As centralidades do Capari, KM 44, Zango 8.000, Vida Pacífica, Kilamba, Sequele, Marconi e do Kalawenda, todas da região de Luanda, devem à Empresa Pública de Águas de Luanda (EPAL) mais de dois mil milhões de kwanzas. Informou o Novo Jornal, que afirma ter confirmação documental da empresa.
A Centralidade do Kilamba lidera a lista de dívidas com mais de 1,1 mil milhões de kwanzas por pagar, seguida da Centralidade do Sequele, que deve mais de 560 milhões de kwanzas, a Centralidade da Vida Pacífica ocupa o terceiro lugar da lista dos devedores, com mais de 120 milhões de kwanzas, logo depois vem a Centralidade do Zango 8.000, com a dívida estimada em 86, 3 milhões de kz, a centralidade do Capari, que, apesar de pertencer ao Bengo, todo o sistema operativo ainda é feito a partir de Luanda, daí a sua inclusão na região, tem uma dívida acumulada de 80 milhões de kwanzas.

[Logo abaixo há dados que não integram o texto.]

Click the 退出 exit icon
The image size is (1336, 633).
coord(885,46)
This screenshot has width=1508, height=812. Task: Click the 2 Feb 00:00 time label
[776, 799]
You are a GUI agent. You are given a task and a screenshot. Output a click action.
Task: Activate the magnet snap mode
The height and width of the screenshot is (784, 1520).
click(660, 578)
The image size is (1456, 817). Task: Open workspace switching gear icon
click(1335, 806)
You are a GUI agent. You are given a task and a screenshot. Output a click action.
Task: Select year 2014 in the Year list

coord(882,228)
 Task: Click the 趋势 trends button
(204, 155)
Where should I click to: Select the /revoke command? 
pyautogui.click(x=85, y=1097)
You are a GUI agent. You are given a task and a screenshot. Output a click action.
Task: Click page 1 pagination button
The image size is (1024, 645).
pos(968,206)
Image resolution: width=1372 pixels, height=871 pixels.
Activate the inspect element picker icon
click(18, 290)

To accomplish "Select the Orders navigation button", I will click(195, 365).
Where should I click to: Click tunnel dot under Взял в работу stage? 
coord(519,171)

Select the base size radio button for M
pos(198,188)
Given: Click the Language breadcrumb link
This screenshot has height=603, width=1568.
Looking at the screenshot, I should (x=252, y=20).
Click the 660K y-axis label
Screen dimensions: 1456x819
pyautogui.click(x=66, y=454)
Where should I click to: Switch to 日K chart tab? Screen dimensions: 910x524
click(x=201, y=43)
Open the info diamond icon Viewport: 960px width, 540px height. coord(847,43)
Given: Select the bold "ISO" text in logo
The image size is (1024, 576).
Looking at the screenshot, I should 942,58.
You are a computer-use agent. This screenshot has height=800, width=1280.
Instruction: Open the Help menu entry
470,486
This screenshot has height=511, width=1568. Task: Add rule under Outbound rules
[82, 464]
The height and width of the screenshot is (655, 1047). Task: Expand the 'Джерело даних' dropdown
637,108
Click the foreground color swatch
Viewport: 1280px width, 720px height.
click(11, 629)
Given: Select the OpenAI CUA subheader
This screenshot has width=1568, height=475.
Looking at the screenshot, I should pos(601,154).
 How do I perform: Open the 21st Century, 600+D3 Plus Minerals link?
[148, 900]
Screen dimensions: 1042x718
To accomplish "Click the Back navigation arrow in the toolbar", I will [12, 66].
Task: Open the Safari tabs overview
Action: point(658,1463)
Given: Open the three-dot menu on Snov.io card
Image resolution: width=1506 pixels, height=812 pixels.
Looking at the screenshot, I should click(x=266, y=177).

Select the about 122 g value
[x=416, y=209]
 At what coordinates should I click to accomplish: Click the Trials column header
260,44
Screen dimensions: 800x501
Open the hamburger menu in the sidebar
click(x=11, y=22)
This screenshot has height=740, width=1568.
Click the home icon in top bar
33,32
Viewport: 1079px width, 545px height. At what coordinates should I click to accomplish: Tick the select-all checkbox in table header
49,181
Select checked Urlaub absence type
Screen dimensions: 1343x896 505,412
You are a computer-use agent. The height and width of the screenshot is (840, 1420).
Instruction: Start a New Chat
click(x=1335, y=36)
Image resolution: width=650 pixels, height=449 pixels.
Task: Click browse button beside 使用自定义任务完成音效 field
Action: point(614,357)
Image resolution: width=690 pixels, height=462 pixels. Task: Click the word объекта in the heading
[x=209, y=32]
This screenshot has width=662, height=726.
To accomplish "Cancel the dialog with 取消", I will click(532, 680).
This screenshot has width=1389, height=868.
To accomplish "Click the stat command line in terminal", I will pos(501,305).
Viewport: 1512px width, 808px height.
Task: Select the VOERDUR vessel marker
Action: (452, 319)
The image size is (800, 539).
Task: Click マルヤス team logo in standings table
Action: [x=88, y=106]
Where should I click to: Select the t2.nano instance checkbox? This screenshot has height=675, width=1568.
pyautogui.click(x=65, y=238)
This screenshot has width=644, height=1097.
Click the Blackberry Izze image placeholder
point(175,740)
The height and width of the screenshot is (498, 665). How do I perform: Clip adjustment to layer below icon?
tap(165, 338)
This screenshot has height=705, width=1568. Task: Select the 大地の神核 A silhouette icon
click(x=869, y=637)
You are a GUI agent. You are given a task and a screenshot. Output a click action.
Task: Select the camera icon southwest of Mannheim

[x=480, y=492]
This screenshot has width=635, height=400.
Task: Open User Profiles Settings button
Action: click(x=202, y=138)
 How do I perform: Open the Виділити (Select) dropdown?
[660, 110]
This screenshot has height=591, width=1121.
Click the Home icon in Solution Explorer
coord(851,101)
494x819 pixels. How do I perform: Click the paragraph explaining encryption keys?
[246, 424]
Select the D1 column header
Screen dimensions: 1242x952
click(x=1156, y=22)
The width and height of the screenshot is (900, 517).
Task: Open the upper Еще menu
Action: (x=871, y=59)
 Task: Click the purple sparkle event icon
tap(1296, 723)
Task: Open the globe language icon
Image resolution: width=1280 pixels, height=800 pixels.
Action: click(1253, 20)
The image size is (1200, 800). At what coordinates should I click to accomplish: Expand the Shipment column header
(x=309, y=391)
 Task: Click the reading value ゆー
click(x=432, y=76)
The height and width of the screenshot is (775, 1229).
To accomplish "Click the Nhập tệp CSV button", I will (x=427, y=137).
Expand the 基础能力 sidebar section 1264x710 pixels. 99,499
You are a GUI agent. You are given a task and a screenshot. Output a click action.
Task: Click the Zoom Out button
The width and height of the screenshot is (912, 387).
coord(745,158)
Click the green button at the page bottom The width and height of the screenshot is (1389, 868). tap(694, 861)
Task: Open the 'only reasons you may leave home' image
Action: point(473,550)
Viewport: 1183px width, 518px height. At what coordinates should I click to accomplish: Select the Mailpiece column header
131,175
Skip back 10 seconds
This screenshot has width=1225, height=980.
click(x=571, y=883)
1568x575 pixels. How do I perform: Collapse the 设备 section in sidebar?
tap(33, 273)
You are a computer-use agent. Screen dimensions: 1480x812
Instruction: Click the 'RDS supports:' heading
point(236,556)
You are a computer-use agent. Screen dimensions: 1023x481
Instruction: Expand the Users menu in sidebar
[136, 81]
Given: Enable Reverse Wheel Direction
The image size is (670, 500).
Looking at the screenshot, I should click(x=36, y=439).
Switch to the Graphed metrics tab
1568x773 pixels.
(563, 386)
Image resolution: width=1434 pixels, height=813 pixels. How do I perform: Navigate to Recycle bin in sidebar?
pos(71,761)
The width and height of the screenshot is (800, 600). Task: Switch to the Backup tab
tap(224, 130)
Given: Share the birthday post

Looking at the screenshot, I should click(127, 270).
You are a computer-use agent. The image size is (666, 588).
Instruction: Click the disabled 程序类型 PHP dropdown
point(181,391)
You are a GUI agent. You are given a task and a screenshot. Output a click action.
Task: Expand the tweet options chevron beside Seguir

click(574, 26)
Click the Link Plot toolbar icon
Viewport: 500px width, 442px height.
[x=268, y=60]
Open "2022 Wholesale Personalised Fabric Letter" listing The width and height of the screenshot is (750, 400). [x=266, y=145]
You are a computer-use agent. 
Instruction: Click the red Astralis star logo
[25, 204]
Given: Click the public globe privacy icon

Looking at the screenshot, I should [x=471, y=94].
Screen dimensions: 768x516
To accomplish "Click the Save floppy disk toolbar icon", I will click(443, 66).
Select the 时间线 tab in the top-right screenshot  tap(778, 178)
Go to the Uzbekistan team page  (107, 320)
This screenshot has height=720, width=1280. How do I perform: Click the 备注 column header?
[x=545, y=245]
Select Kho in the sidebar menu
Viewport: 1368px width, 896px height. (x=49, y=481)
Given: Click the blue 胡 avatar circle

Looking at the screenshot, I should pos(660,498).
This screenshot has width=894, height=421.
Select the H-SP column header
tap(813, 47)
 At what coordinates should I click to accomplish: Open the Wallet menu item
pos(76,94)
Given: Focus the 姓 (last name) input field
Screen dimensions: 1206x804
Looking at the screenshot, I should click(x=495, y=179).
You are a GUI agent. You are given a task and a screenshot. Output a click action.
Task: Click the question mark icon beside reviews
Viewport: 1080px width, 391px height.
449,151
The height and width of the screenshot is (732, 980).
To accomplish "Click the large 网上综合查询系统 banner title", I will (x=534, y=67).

A Centralidade do KM 44 tem uma dívida na ordem dos 28 milhões de kwanzas, a Centralidade do Kalawenda deve à EPAL oito milhões de kwanzas e por último está a Centralidade da Marconi, com a dívida estimada em cinco milhões de kwanzas.
Segundo o director do gabinete de comunicação institucional da EPAL, Vladimir Bernardo, a dívida das centralidades preocupa a empresa, uma vez que os moradores das mesmas são os que mais reclamam quando há falta de água e esclareceu que os clientes com dívidas avultadas podem pagar por parcelas mediante um acordo de pagamento com a empresa.